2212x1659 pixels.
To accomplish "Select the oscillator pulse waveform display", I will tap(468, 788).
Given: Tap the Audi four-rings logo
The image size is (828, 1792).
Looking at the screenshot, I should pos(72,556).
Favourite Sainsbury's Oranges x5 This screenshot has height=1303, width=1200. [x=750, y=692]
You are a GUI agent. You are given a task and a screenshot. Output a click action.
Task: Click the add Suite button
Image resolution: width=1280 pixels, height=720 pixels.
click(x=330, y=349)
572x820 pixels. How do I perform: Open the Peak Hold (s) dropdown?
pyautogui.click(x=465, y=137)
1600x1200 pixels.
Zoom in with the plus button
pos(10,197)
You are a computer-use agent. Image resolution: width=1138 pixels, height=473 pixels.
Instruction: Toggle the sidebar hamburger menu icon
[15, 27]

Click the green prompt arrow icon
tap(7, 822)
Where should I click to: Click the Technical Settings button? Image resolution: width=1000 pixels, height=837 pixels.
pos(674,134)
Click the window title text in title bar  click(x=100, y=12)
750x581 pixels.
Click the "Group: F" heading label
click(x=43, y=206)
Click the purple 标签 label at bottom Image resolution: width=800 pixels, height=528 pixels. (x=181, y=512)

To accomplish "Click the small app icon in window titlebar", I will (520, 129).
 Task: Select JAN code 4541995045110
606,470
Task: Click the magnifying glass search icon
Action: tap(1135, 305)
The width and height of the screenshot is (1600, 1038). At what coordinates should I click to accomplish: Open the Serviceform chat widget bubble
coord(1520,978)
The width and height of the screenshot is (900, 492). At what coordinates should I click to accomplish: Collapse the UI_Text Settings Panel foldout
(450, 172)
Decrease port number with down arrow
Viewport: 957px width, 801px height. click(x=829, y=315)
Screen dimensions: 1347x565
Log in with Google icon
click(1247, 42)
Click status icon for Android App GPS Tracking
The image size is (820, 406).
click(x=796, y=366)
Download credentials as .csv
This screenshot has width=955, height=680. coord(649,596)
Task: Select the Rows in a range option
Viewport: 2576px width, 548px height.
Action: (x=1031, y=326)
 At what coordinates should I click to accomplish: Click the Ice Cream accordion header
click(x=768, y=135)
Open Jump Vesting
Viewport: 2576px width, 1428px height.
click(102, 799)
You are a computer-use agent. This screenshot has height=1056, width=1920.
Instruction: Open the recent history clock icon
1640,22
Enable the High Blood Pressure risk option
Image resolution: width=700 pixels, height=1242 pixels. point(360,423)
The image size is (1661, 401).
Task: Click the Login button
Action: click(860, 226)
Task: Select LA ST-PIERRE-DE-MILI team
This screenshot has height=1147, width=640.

+++

Exercise: An exact copy of all the entries above is what is needed.

Exercise output:
2212x1659 pixels.
To accomplish "Select the oscillator pulse waveform display", I will tap(468, 788).
Given: Tap the Audi four-rings logo
The image size is (828, 1792).
Looking at the screenshot, I should pos(72,556).
Favourite Sainsbury's Oranges x5 This screenshot has height=1303, width=1200. [x=750, y=692]
You are a GUI agent. You are given a task and a screenshot. Output a click action.
Task: Click the add Suite button
Image resolution: width=1280 pixels, height=720 pixels.
click(x=330, y=349)
572x820 pixels. How do I perform: Open the Peak Hold (s) dropdown?
pyautogui.click(x=465, y=137)
1600x1200 pixels.
Zoom in with the plus button
pos(10,197)
You are a computer-use agent. Image resolution: width=1138 pixels, height=473 pixels.
Instruction: Toggle the sidebar hamburger menu icon
[15, 27]

Click the green prompt arrow icon
tap(7, 822)
Where should I click to: Click the Technical Settings button? Image resolution: width=1000 pixels, height=837 pixels.
pos(674,134)
Click the window title text in title bar  click(x=100, y=12)
750x581 pixels.
Click the "Group: F" heading label
click(x=43, y=206)
Click the purple 标签 label at bottom Image resolution: width=800 pixels, height=528 pixels. (x=181, y=512)

To accomplish "Click the small app icon in window titlebar", I will (520, 129).
 Task: Select JAN code 4541995045110
606,470
Task: Click the magnifying glass search icon
Action: tap(1135, 305)
The width and height of the screenshot is (1600, 1038). At what coordinates should I click to accomplish: Open the Serviceform chat widget bubble
coord(1520,978)
The width and height of the screenshot is (900, 492). At what coordinates should I click to accomplish: Collapse the UI_Text Settings Panel foldout
(450, 172)
Decrease port number with down arrow
Viewport: 957px width, 801px height. click(x=829, y=315)
Screen dimensions: 1347x565
Log in with Google icon
click(1247, 42)
Click status icon for Android App GPS Tracking
The image size is (820, 406).
click(x=796, y=366)
Download credentials as .csv
This screenshot has width=955, height=680. coord(649,596)
Task: Select the Rows in a range option
Viewport: 2576px width, 548px height.
Action: (x=1031, y=326)
 At what coordinates should I click to accomplish: Click the Ice Cream accordion header
click(x=768, y=135)
Open Jump Vesting
Viewport: 2576px width, 1428px height.
click(102, 799)
You are a computer-use agent. This screenshot has height=1056, width=1920.
Instruction: Open the recent history clock icon
1640,22
Enable the High Blood Pressure risk option
Image resolution: width=700 pixels, height=1242 pixels. point(360,423)
The image size is (1661, 401).
Task: Click the Login button
Action: click(860, 226)
Task: Select LA ST-PIERRE-DE-MILI team
This screenshot has height=1147, width=640.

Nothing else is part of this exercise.